You can read more detail on workshops and sessions and register by clicking on the links below.
Workshops with ARTD staff and friends
Conference sessions with ARTD staff and friends
with Sharon Marra-Brown and Jo Farmer
In all of our evaluations, we are likely to be recruiting people from the LGBTQIA+ community. People from the community occupy all walks of life (yup, we are everywhere). Whether you are aware of it or not, your recruitment practices and the approach you take to data collection is being assessed by queer participants so that they can decide for themselves if you are safe person to engage with and potentially open up to.
So what can you do to make sure they trust you? And how can you live up to that trust, and be sure that your approach is safe and empowering? This presentation will explore best practices and considerations for engaging in data collection with people from the LGBTQIA+ community.
with Brad Astbury, Jade Maloney, Duncan Rintoul and Scott Bayley
For evaluation to deliver on its promise, organisations need to strengthen their evaluation maturity. Evaluation maturity models provide a roadmap for improving evaluation culture and capability within an organisation. They typically consist of criteria for success and performance levels that guide understanding and action about the planning, conduct and use of evaluation.

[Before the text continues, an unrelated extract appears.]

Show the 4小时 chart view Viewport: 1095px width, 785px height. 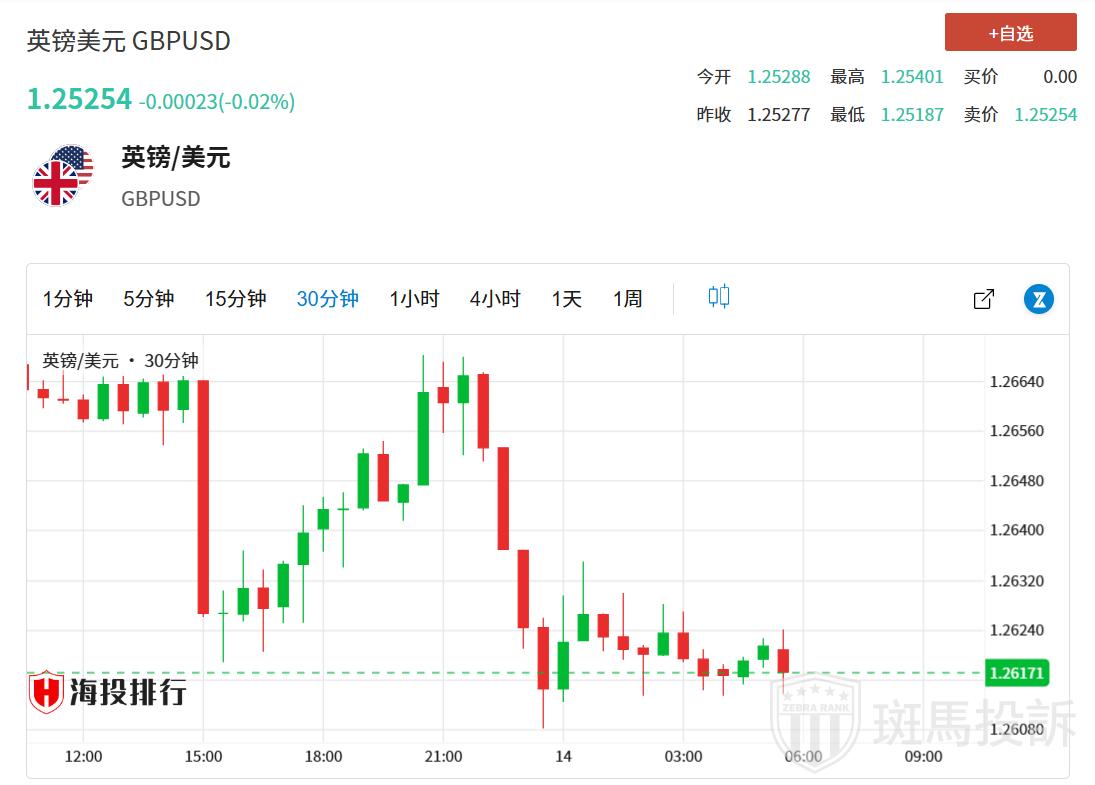click(x=495, y=299)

However, there is no one-size fits all approach to developing and implementing evaluation maturity models. There are also many challenges that can prevent maturity models from getting off the ground or being applied.

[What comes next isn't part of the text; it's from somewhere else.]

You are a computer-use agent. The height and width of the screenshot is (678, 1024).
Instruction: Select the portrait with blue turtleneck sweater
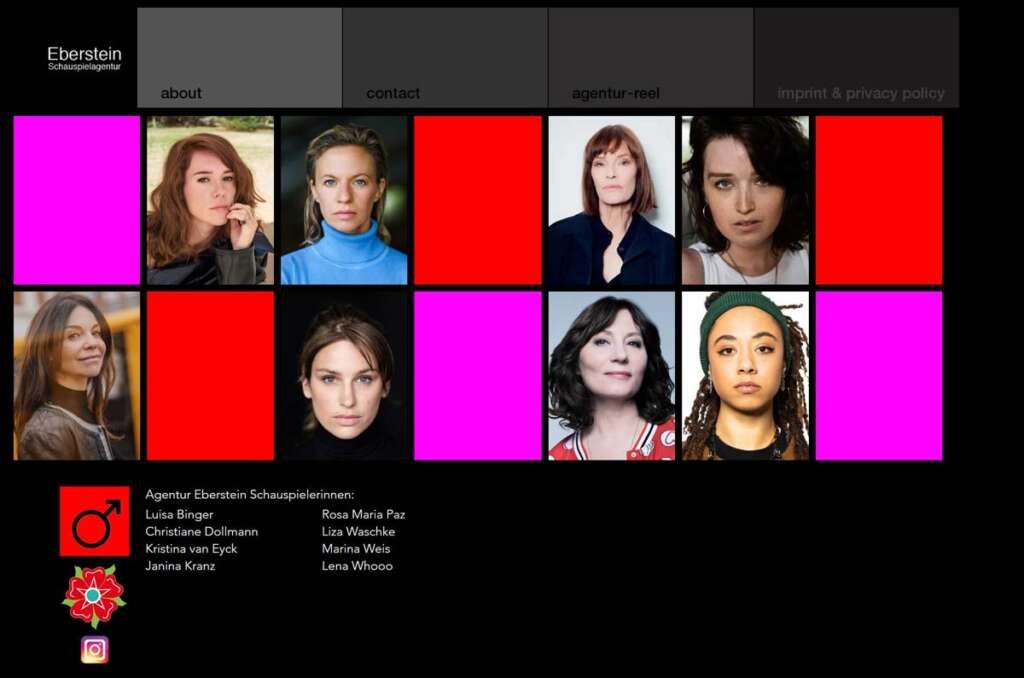344,200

The purpose of this interactive session is to develop capability in using evaluation maturity models.
with Gerard Atkinson and Michael Brooks
Machine learning is the hot topic of 2023, and it seems that every day brings a new application. Beyond the questions of whether the chatbots are going to take our jobs, are fundamental questions around whether machine learning actually works better than humans at certain tasks. For evaluation, one of these tasks is topic classification, a core part of the qualitative researcher’s toolkit.
In this presentation we present the results of an experimental test of machine learning against fully human and hybrid approaches to topic classification. We take a range of approaches from chatbots through to automated processing and classify performance on a range of metrics, including speed, accuracy, and ease of use. The results of our experiment will give you guidance on how and when machine learning can be used to enhance one part of your evaluation practice.
Empowerment or exploitation: the ethics of engaging people with lived and living experience in evaluation
with Sharon Marra-Brown, Jo Farmer, Jade Maloney, Alexandra Lorigan
Involving people with lived and living experience is becoming a normal expectation of evaluation practice in a range of sectors. It has the potential to be a positive, empowering experience for everyone involved and produce outcomes that are more feasible, effective and respectful.
However, as it becomes a routine expectation, there is a risk that involving people with lived and living experience is done without the required thought and attention, resulting in poor experiences and outcomes. In addition, taking a co-design approach to evaluation and engaging with people with lived and living experience in evaluation can be misunderstood by ethics committees, who may take a conservative or paternalistic view.
Taking a considered, ethical and values-based approach to engaging with people with lived and living experience means that we are more likely to create positive and useful processes. This session will provide insights into how to navigate the ethics of engaging with people with lived experience.
What can we learn from Machiavelli and systems science to improve how we facilitate evaluation use?
with Julie Elliott, Andrew Hawkins, Brian Keogh, Kara Scally Irvine
To advance ideas about how we frame and approach evaluation use, this interactive world-café takes the perspective of Machiavelli and systems science. The purpose of this session is three fold. First, we reflect on the incongruity of evaluation use theory and the reality of how contemporary administrative and bureaucratic systems behave. Second, we look through the lenses of Machiavelli and systems science to transform the way that we see evaluation use. Third, together we develop a better explanation of what evaluators can do to facilitate use under uncertain and highly complex administrative and bureaucratic circumstances, including identifying the key choices that evaluators must make in deciding how, under what circumstances and why to facilitate use.